Войско двинулось грабить свой частный обоз. Перекидывая вороха лат, оружия, свежемороженого продовольствия, добрые самборские разбойники выбирали для себя рождественские подарки. Напрасно царевич и военачальники, выглядывая из-под секир свиты сытых драбантов, воспрещали, грозили, а затем умоляли задуматься рыцарей. Расшвыряв драбантов, кто-то жуткий, дышащий медом сорвал с принца бобровую теплую ферязь[103] под предлогом, что принц все равно сядет на кол и, конечно, испортит ладный кафтан на колу.

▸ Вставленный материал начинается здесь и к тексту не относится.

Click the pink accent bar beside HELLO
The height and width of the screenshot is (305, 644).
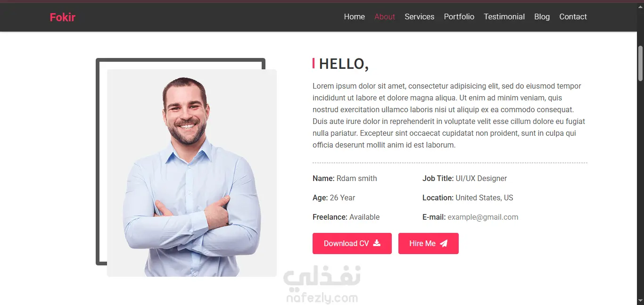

Ясным утром второго дня нового года основная часть рыцарства, не попрощавшись, ускакала домой. Молчаливо, невкусно в тот день обедали у главнокомандующего полковники рассыпающихся полков. А когда воевода сандомирский поднял кубок за скорый и неоспоримый успех дела Дмитрия, все взглянули на гетмана подозрительно. И точно, посмаковав кубок, Мнишек вынул из-за обшлага мехового костюма мелко сложенный, желтый истертый пакет с королевским орлом, опечаленно сообщил о полученном срочном призыве в Варшаву на прения сейма. Без сомнения, гетман Короны и иные вельможные шляхтичи там поставят вопрос о немедленном выводе польских сил из экспедиции Дмитрия, даже о наказании всех соучастников «частной помоги», но он, пан воевода-сенатор, будет защищать знамя отряда и добьется значительного подкрепления.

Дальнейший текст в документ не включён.